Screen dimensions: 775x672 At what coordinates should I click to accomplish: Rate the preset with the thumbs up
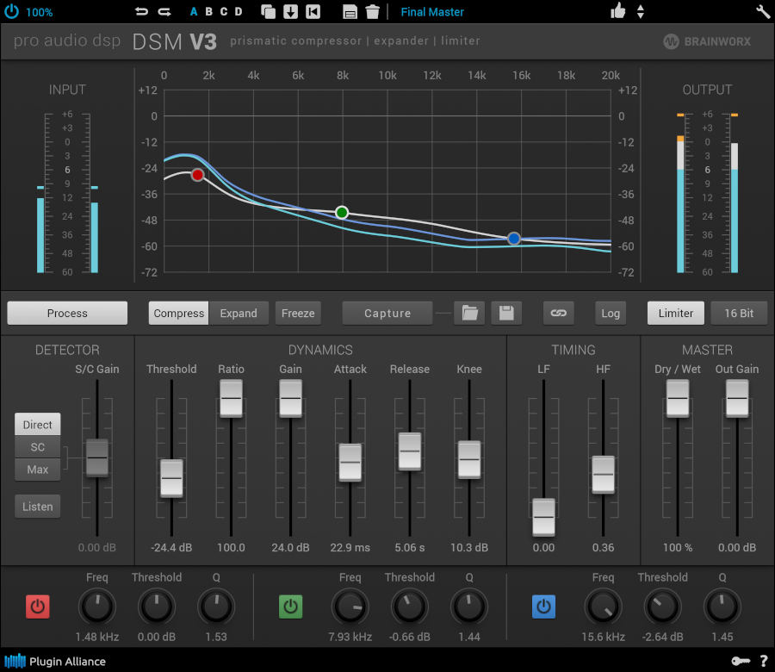[x=617, y=11]
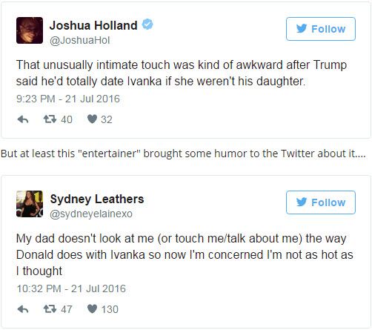Follow Sydney Leathers on Twitter
Image resolution: width=372 pixels, height=330 pixels.
(x=321, y=202)
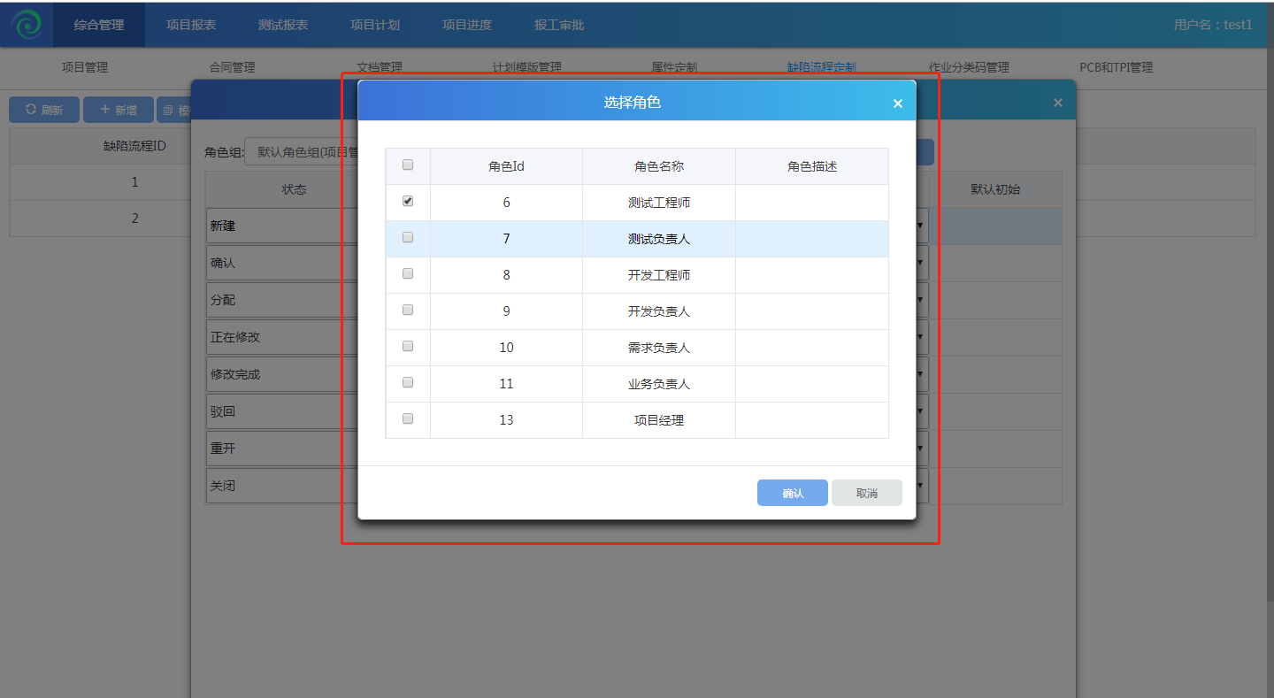Check the 测试负责人 role checkbox
This screenshot has width=1274, height=698.
[408, 237]
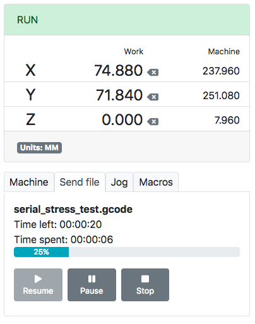Click the Z work value 0.000

click(x=122, y=120)
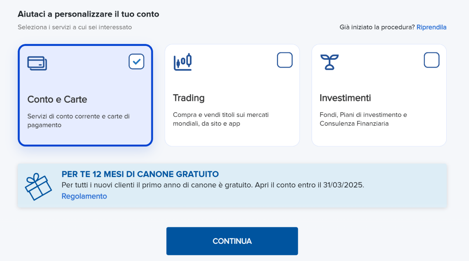The height and width of the screenshot is (261, 469).
Task: Deselect the Conto e Carte card
Action: [85, 95]
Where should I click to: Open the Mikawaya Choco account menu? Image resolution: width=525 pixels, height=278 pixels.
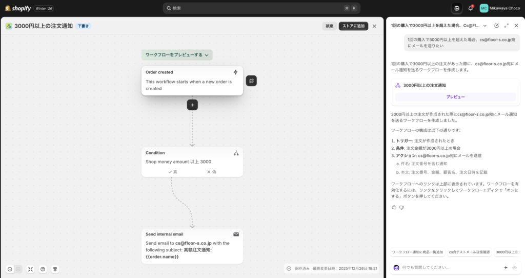click(x=500, y=8)

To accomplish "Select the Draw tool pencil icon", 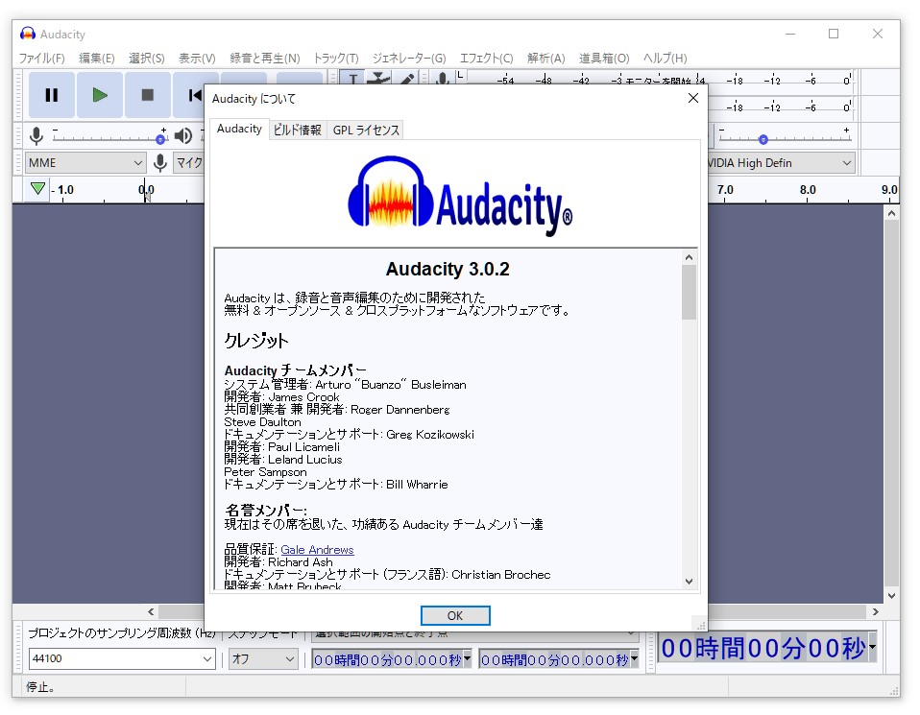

===

Exercise objective:
Output the listing above exactly, excluding all pictures.

Output below:
Screen dimensions: 775x672 At what coordinates should I click to accomplish: Rate the preset with the thumbs up
[x=617, y=11]
Follow Sydney Leathers on Twitter
Image resolution: width=372 pixels, height=330 pixels.
(x=321, y=202)
Check the 测试负责人 role checkbox
This screenshot has width=1274, height=698.
[408, 237]
Click the Z work value 0.000

click(x=122, y=120)
The height and width of the screenshot is (261, 469).
Task: Deselect the Conto e Carte card
Action: [85, 95]
Where should I click to: Open the Mikawaya Choco account menu? Image resolution: width=525 pixels, height=278 pixels.
click(x=500, y=8)

To accomplish "Select the Draw tool pencil icon", 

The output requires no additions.